Mosely v. . Mosely

87 N.C. 69 | N.C. | 1882

* Mr. JUSTICE ASHE did not concur with the majority of the Court as to the principle announced in reference to consideration in deed. The plaintiff, widow of Richard E. Mosely, in this action against the defendants, his offspring by a previous marriage and heirs at law, claims dower and asks to have it assigned in the tract described in her petition and of which she alleges the intestate was seized and possessed at the time of his death. The defendants deny the allegation of the title in their father, and insist that the deed of conveyance therefor, executed on April 2d 1857, by William H. Wesson, their maternal grandfather, to the intestate, and of which they annex a copy to their answer, created a trust for the donor's daughter, and vested in the intestate, if any, an estate for his own life only. To this answer the plaintiff demurs, and upon the plaintiff's appeal to the superior court, the judgment was reversed, and from this ruling the defendants bring the case before us, and present the question as to the construction and legal effect of the said deed, which is as follows:

"This indenture made this the 2nd day of April, 1857, between William H. Wesson of the one part and Richard E. Mosely of the other part, both of the county of Northampton and state of North Carolina, witnesseth: That for and in consideration of one dollar to the said Wm. H. Wesson in hand paid by the said Richard E. Mosely, at or before the sealing and delivery of these presents, the receipt whereof is hereby acknowledged, as well as natural affection of said Wesson to his daughter, wife of said Mosely, he the said Wm. H. Wesson hath granted, bargained, sold, etc., and by these presents doth grant, bargain, sell, etc., to the said Richard E. Mosely, his heirs and (71) assigns, the tract or parcel of land, etc., (describing it.) The said Wm. H. Wesson doth hereby warrant and defend the title to the said lands to the said R. E. Moseley [Mosely] and his heirs forever against all claims whatsoever. In witness whereof," etc. (Signed and sealed by W. H. Wesson.)

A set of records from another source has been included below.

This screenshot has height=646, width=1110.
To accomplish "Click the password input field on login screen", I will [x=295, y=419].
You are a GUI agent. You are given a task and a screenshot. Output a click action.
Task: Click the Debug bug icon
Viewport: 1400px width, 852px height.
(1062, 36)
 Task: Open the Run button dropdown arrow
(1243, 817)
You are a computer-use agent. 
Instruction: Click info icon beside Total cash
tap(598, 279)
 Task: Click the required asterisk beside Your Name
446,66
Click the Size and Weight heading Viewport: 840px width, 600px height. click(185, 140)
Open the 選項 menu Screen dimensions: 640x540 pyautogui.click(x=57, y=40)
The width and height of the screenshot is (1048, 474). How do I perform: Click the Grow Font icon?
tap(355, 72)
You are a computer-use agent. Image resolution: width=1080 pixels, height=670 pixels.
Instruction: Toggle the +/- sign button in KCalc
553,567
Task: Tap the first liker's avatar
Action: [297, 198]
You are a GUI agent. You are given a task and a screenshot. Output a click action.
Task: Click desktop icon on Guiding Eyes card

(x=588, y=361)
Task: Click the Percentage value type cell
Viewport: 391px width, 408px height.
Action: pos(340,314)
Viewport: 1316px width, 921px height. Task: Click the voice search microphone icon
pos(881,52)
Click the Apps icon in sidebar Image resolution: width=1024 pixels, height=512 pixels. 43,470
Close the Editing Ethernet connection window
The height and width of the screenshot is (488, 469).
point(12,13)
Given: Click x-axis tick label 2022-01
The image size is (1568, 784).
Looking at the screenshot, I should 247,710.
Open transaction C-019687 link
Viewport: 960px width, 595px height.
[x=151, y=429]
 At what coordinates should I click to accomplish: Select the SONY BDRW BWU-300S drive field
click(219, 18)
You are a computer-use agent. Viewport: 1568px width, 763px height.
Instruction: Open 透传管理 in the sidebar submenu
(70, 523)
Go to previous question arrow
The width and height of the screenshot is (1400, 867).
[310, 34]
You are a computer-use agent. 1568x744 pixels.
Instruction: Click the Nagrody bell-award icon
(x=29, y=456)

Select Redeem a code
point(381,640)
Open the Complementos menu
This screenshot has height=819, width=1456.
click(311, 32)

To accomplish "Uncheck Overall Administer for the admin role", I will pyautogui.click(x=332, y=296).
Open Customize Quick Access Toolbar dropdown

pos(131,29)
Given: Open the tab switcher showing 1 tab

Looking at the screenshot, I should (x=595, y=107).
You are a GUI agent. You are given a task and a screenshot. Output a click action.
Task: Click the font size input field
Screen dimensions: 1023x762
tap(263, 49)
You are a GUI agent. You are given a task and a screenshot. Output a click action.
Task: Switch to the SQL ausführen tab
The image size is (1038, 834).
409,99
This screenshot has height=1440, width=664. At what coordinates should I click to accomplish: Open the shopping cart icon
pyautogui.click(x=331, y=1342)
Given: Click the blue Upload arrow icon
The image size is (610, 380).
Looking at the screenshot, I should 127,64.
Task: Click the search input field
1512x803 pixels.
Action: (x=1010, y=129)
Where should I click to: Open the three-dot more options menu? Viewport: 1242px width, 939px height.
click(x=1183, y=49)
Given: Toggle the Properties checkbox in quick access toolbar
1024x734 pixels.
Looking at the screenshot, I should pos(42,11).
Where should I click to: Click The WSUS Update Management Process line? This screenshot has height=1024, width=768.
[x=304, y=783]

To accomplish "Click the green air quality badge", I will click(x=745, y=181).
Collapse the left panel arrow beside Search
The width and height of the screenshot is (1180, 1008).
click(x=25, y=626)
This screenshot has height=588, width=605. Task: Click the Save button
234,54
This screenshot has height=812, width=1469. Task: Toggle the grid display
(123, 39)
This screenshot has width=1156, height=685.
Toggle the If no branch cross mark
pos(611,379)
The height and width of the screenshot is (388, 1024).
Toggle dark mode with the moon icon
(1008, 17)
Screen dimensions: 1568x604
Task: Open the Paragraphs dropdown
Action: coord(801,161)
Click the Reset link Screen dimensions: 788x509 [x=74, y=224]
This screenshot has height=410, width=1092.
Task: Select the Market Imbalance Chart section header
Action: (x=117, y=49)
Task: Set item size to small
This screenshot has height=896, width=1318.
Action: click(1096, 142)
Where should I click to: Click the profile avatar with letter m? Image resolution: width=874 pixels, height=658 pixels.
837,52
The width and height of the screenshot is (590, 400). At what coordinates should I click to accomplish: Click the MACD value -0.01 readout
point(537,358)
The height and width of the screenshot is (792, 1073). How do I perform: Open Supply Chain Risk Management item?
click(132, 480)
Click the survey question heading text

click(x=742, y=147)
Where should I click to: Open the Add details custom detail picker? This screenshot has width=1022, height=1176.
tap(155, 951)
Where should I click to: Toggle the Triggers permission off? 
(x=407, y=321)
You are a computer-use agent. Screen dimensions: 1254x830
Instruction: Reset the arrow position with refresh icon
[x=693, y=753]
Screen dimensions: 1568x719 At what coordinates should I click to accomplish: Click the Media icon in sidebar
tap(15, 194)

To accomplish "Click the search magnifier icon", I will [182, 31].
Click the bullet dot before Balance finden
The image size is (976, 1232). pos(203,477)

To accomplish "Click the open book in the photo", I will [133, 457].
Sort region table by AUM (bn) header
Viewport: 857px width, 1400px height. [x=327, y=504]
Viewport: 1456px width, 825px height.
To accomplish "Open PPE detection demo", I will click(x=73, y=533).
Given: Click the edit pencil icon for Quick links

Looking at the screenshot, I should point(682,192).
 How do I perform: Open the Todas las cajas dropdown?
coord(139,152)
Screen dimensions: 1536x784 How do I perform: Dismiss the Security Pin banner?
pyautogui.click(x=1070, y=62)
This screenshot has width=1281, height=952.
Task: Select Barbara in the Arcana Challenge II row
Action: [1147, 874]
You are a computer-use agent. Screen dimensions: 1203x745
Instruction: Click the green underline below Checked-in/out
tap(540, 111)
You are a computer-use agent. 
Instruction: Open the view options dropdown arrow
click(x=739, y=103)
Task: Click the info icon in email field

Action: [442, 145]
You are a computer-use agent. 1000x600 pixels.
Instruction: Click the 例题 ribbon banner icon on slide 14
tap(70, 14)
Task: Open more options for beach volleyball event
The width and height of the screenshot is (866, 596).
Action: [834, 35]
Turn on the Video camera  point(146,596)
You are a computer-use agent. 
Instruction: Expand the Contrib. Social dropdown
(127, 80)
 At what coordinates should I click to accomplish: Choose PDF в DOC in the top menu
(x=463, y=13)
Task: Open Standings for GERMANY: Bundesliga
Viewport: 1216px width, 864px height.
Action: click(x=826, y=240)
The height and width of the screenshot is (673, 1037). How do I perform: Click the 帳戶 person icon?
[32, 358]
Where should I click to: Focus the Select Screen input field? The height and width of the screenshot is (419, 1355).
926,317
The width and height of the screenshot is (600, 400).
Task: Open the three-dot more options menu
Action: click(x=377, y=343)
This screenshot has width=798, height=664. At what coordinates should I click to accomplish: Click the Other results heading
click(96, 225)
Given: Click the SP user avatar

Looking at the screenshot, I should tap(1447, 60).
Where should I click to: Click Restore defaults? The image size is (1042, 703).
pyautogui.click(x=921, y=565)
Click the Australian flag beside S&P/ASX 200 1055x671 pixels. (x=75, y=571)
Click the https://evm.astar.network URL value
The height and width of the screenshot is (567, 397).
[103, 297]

The deed in terms conveys the estate of the donor to the intestate, uncoupled with any attaching trust for the wife, positive or implied. *70 There are but two parties to the instrument, and the recited pecuniary consideration passes from one to the other. The super-added words, "as well as natural affection of said Wesson to his daughter, wife of said Mosely," expressing the inducements which prompted the conveyance to the husband, do not in form undertake to fetter or qualify the estate granted, nor do they in law raise and annex thereto a trust in favor of the wife. The conveyance in form and effect is absolute. It cannot grow out of the recital of the inducement to the making of the deed, since the title is directly transmitted, and, upon a consideration received from the husband, to him alone. Indeed no consideration is necessary in a deed executed under the statute, as none was under a feoffment to which it succeeds. This is decided in the case of Ivey v. Granberry, 66 N.C. 223, in the conclusion of the opinion in which READE, J., uses this language: "Surely one may give by deed while he lives as well as he may by devise after his death. In either case no one can be heard to complain except creditors or purchasers for value."

Trusts arising by operation of law result in two cases it is said by an eminent author:

1. Where an estate is purchased in the name of one person and the consideration is paid by another.

2. Where the intention not to benefit the grantee is expressed upon the instrument, as where the conveyance is "upon trust" and (72) none is declared, or that declared fails. Lewin on Trusts, 168, 175.

The present conveyance belongs to neither of these classes, and the intent to make the donation to the intestate and for his sole use is apparent upon its face, the donor securing to his daughter the incidental benefits accruing from the intestate's ownership and her marital relations with him.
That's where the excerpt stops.